Text analysis of the dialogues in "The Americans"

The Americans is a TV show that tells the story of two KGB agents infiltrated in the USA in the 1980’s. It shows us the life of these two people, who have to do espionage missions while taking care of their children and developing their own business as their cover.

Recently, I watched the talk of Ryan Timpe at RStudio::conf 2020 about learning R with humorous side projects. It made me think about what projects I could develop to learn new things with R, and it pushed me to mix my interest both for The Americans and for R. I thought it would be interesting to analyze the dialogues of this TV show since it required learning two new skills: scraping web data to get the dialogues, and doing text analysis to explore these dialogues.

Get the dialogues

Find a source for the dialogues

Apparently, contrarily to Friends, nobody developed a package containing the dialogues of The Americans yet. Therefore, I had to search online for these, and I found this website that contains all of the dialogues and other text information (lyrics, stage directions, etc.), with one page for one episode.

One problem with this website is that it provides the dialogues for season 1 to 4 but not for seasons 5 and 6. However, this is not a big issue. Another drawback of this website is that it doesn’t always provide information on who is talking, so it’s not possible to analyze the words of a specific person. But it’s good enough for me, I just want to train, the results don’t matter here.

Import the dialogues

Let’s see how to import the dialogues with episode 1 of season 1. First of all, two packages will be needed:

library(rvest)
library(tidyverse)

Now, we want to obtain the details of the page containing the dialogues for the first episode:

page <- xml2::read_html("http://transcripts.foreverdreaming.org/viewtopic.php?f=116&t=15871")

This condenses all HTML information into two lists. But we only need the dialogues. Therefore, we have to find the HTML argument that contains them. To do so, we can use the Inspector in the webpage (Ctrl+Shift+C). When hovering elements on the webpage, we can see that there are several classes. Each line is embedded into p, but we notice that the whole text is in div.postbody.

Therefore, we can select only this class:

page_text <- html_node(page, "div.postbody") %>%
  html_children() %>%
  xml2::xml_find_all("//div[contains(@class, 'postbody')]") %>%
  html_text(trim = TRUE)
• • • • •
◆ TO-DO LIST:
[A] According to the post about the dialogues of The Americans, which seasons are missing from the transcript website?
[B] Retype the part of the post about the dialogues of The Americans starting with "Apparently, contrarily to" and going on through "library(rvest)".
[C] Extend the post about the dialogues of The Americans, picking up after its final line.
• • • • •
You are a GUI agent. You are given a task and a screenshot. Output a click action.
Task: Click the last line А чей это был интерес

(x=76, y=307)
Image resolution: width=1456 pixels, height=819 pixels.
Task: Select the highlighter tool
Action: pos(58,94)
• • • • •
◆ TASK RESULTS:
[A] Seasons 5 and 6.

[B]
Apparently, contrarily to Friends, nobody developed a package containing the dialogues of The Americans yet. Therefore, I had to search online for these, and I found this website that contains all of the dialogues and other text information (lyrics, stage directions, etc.), with one page for one episode.

One problem with this website is that it provides the dialogues for season 1 to 4 but not for seasons 5 and 6. However, this is not a big issue. Another drawback of this website is that it doesn’t always provide information on who is talking, so it’s not possible to analyze the words of a specific person. But it’s good enough for me, I just want to train, the results don’t matter here.

Import the dialogues

Let’s see how to import the dialogues with episode 1 of season 1. First of all, two packages will be needed:

library(rvest)

[C]
Now, page_text is a very long vector that contains all text information. However, everything is not important here: we don’t want to analyze the lyrics of the soundtrack, the stage directions, or the name of the person who is talking. The latter could be interesting if we had it for every sentence. However, we only have it occasionally, which makes it useless. To remove this irrelevant text, we will use gsub(), a base R function.

page_text_cleaned <- page_text %>%
  gsub("♪♪", "", .) %>% # double music symbol
  gsub("♪ [^♪]+♪", "", .) %>% # text between music symbol (= lyrics)
  gsub("\\n", " ", .) %>% # new line symbol
  gsub("\\t", " ", .) %>% # \t
  gsub("\\[[^\\]]*\\]", "", ., perl = TRUE) %>% # text between brackets
  gsub("\\([^\\)]*\\)", "", ., perl = TRUE) %>% # text between parenthesis
  gsub("\\\\", "", .) %>% # backslash
  gsub("\\(adsbygoogle = window.adsbygoogle \\|\\| \\).push\\(\\{\\}\\);", "", .) %>% # ads
  gsub("Philip:", "", .) %>% 
  gsub("Elizabeth:", "", .) %>%
  gsub("Paige:", "", .) %>%
  gsub("Henry:", "", .) %>%
  gsub("Stan:", "", .) 

The text is now cleaned: most of the useless text was removed, and 99% of what’s left is the dialogues.

Generalize this to all episodes

As I said before, there is a different page for each episode. How can we generalize the previous step to all these pages?

Well, the code we used before will be the same once we have the HTML information of the episode page. The only problem here is that we must find a way to download this HTML information for all pages. We can notice that the URL addresses are almost identical for all episodes:

Episode 1, season 1: http://transcripts.foreverdreaming.org/viewtopic.php?f=116&t=15871

Episode 2, season 1: http://transcripts.foreverdreaming.org/viewtopic.php?f=116&t=15872

We see here that only the argument t differs between those addresses. If we could collect all the values of t for all the pages, we could then collect the HTML information very easily. There is now another problem: what are the values of t? We could suppose that we just need to add 1 to the previous number (15871, 15872, 15873…). However, for episode 12 in season 4 for example, the value of t is 27447. Therefore, we must find another way to collect these t values.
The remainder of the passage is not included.